“Oh, well, you can use the same line of argument, anyhow; I forgot to tell you that I had changed my mind. Girls, do be quiet while she reads her paper on—”
“Oh, but I am not prepared, anyhow,” said the girl with the Roman nose. “I was obliged to stop in the midst of it to write the invitations for my five o’clock tea. A nice job it was, too, for I just couldn’t get all I wanted to say on a card!”
“Why, I heard a man saying only the other day, that you write the most charming notes he ever read,” said the girl with the classic profile.
“Thank you for telling me, dear. I shall use the telephone exclusively after this—the idea of living to know that everybody says when you are spoken of, ‘Yes, what charming notes she does write.’ Think of knowing that you are expected to be brilliant when you write to say you can’t come to dinner because your face is swollen, or to ask how to take coffee stains out of your new evening gown.”
“I know all about that,” groaned the brown-eyed blonde; “once in an evil hour somebody called me ‘vivacious,’ and I’ve cultivated three wrinkles in trying to live up to it. Think of having to be vivacious at a church sociable, or when the man to whom you have just been revealing your views on the subject of friendship turns out to be engaged!”
“Awful!” shuddered the girl with the eyeglasses, “but pity me, all of you. People who like me always say that I am a delightful conversationalist; those who do not, simply remark that I talk all the time. Sometimes, when I am low-spirited, it seems to me that there is not much difference between the two.”

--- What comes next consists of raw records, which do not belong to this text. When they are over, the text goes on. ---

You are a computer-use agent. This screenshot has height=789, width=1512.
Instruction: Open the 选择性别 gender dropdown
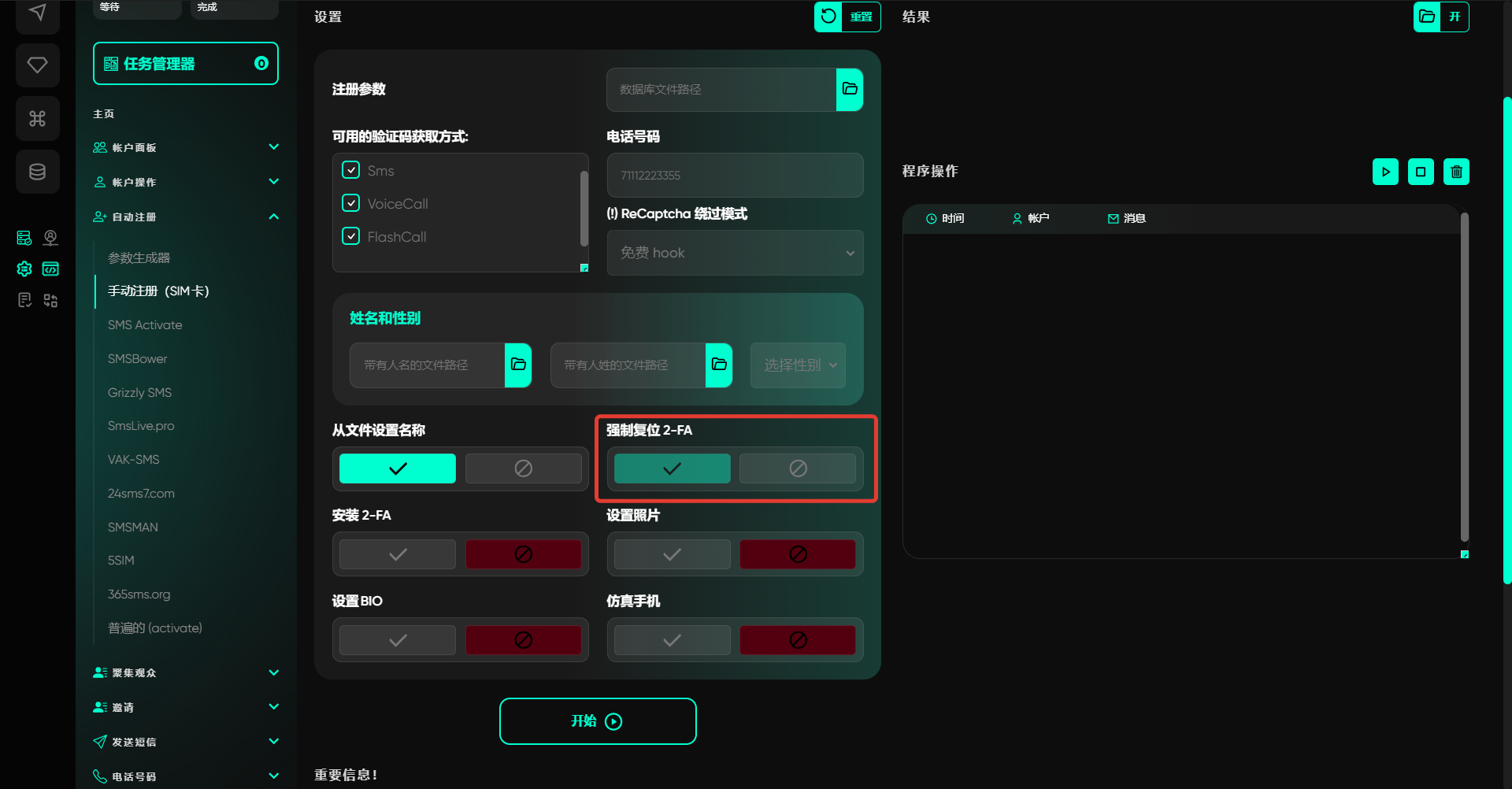point(798,365)
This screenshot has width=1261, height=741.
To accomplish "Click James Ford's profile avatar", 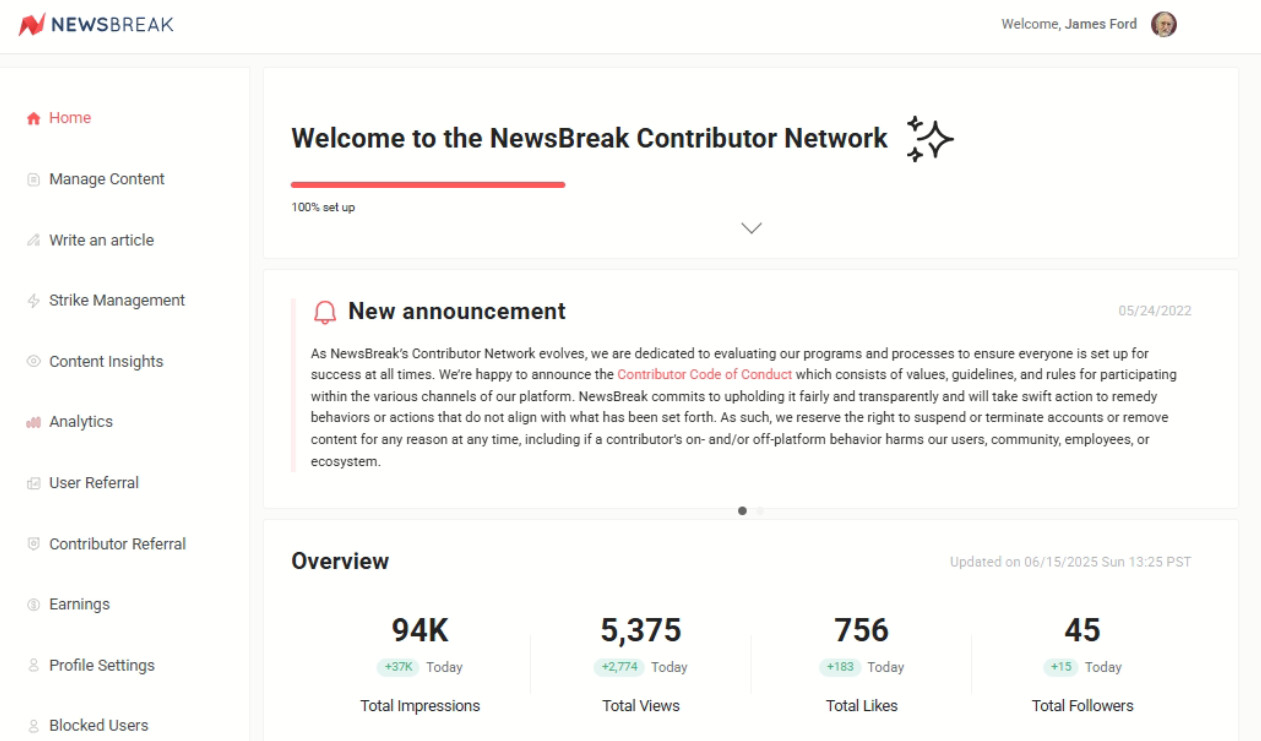I will (1163, 25).
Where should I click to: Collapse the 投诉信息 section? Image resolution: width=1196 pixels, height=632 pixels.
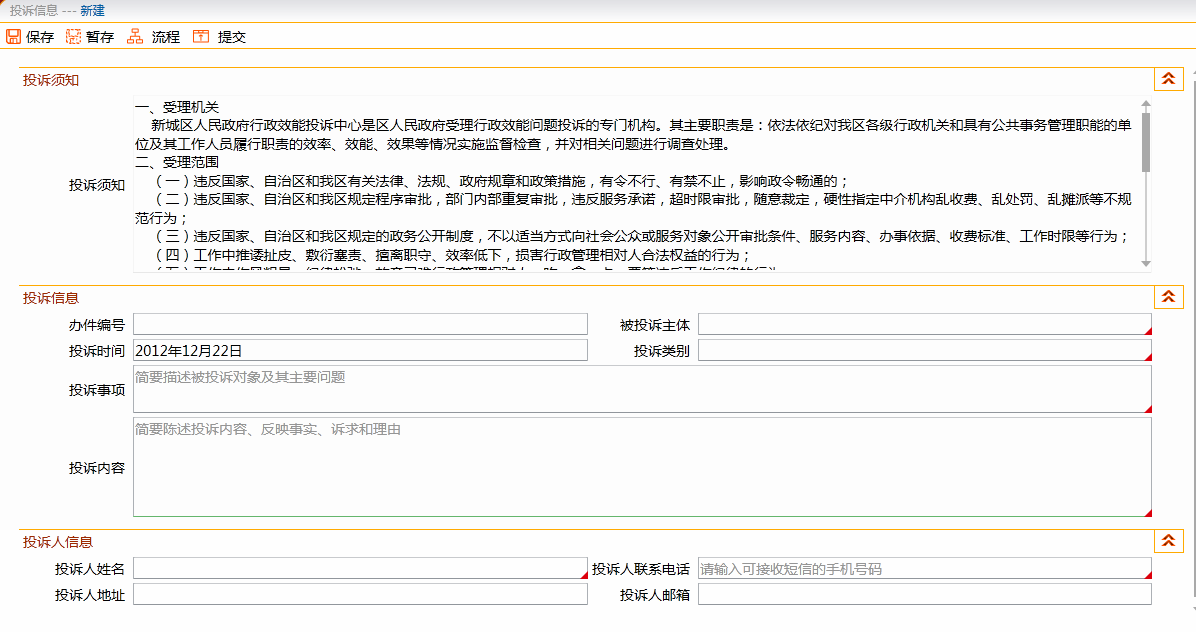(x=1168, y=296)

“Yes, but think of me!” moaned the girl with the dimple in her chin. “Somebody once discovered that I had a ‘little head running over with curls,’ I calculate that I have spent a fortune in patent curlers and alcohol lamps since then!”
“I suppose that is why you wouldn’t go to the seashore with me last summer,” remarked the president. “Well, for my part, I only wish I knew who it was that first called me a ‘nice little woman’—it’s as bad as being named Smith or living in a row!”
“Pshaw, I wouldn’t mind that a bit,” said the girl with the Roman nose, “there’s nothing like a reputation for amiability—you can be as ill-natured as you please, once it is gained.”
“Humph, you seem to forget that I have a husband to remind me of things,” said the president. “Well, there is one person I don’t envy, and that is Barbara.”